The questions of the first questionnaire evaluated the ease to use and the ease of carrying the device as well as the user-friendly graphical environment, ergonomics, functionality, and safety. The questions of the second questionnaire addressed technical issues and appealed to the operators of the device. These questionnaires were anonymously handed out and answered by all the participants. Regarding the experimental procedure, participants experienced a short session of 10 min with the SEG device exercising movements based on the Action Research Arm Test (ARAT) protocol [36] before answering the questionnaires. In detail, four different exercises were performed, namely finger exercise and holding of objects of daily living (cup, pipe, and box), as illustrated in Figure 9. It is worth mentioning that all the examined movements were captured with the control glove and conducted from the SEG with robotic assistance enabled. After the use of the SEG device, the participants answered the questionnaires. Table 3 and Table 4 list the participants’ answers coupled with the questions of the two questionnaires, respectively.
According to the answers to the first questionnaires, the majority of all participants, i.e., 60% (agree or strongly agree), were familiar with rehabilitation technologies, and 100% of the control group and 80% of the patients found easy the integration of the SEG device into the rehabilitation schedule. Furthermore, the participants supported the simplicity of the device in high percentages of 84% for the control group and 80% for the patients, approving the overall design and configuration. In addition, all participants noticed that the SEG device was lightweight and, according to 92% of the control group and 80% of the patients, the device was comfortable. Regarding the mechanics of the SEG device, 80% of the control group and 60% of the patients stated that the device offers appropriate movement capabilities with sufficient force (84% of the control group and 100% of the patients), showing the functionality and efficiency of the pneumatic motion system. Also, only four of 30 participants disagreed with the phrase that the device has all the expected functionalities, highlighting the high functionality of the SEG. One other aspect of the SEG device is its ease to use. Thus, a series of questions were included in the first questionnaire. The first of these questions concerns the easy-to-learn aspect of how to operate the device (Q103), with 72% of the control group and 80% of the patients agreeing on the device’s ease of learning. It is worth mentioning that a similar question to Q103 was added, question Q114, with identical answers operating as a control question and showing the reliability of the answers. The next question of this type focused on the user-friendly aspect of the device, with only three of 30 participants (two from the control group and one from the patient group) declaring the device as non-user-friendly. Moreover, intermixed answers were obtained for the question about the clear presentation of the data on the GUI, with almost 47% of all participants maintaining a neutral opinion about it. The only negative feedback was received for the statement that the visualized data helped and guided the procedure, with only 32% of the control group and 40% of the patients agreeing with the statement. Finally, the vast majority of the participants (almost 97%) felt safe while using the device.

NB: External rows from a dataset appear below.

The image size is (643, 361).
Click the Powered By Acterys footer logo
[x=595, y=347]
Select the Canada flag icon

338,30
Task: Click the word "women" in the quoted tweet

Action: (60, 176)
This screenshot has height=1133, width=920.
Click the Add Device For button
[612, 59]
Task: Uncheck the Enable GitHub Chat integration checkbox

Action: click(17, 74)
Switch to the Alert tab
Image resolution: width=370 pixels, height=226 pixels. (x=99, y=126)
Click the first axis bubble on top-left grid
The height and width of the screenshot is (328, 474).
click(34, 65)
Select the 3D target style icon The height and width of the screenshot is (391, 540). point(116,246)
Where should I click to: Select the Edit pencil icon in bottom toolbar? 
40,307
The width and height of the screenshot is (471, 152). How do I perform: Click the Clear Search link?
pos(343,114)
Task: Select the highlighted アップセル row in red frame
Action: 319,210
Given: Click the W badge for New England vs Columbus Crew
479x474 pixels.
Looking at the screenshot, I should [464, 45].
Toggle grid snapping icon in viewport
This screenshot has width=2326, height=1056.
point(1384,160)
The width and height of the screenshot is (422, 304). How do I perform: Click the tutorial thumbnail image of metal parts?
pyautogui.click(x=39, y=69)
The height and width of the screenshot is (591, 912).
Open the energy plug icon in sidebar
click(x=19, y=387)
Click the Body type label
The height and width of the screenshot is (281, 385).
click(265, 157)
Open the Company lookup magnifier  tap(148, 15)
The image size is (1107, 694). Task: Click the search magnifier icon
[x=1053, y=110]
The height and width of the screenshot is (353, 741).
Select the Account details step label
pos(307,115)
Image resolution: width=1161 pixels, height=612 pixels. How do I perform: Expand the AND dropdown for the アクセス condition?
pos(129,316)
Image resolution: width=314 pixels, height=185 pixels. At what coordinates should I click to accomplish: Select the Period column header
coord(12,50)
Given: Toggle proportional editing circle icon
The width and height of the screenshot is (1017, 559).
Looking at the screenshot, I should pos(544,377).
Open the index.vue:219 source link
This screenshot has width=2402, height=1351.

The second questionnaire was answered by five of the healthy participants who were professional experts from the rehabilitation domain and was dedicated to the evaluation of the device from a more technical aspect. For the majority of the questions, the participants gave positive feedback. More specifically, four of five participants stated that the user had full control of the device during the procedure. Furthermore, all participants agreed that during the session, the motion data were clearly visualized and could be easily used for the development of a reliable library for each patient’s data session. In addition, all the professional experts admitted that the device could contribute to the rehabilitation process. Only about the statement regarding the ease of exporting data in editable format 40% of them did not agree.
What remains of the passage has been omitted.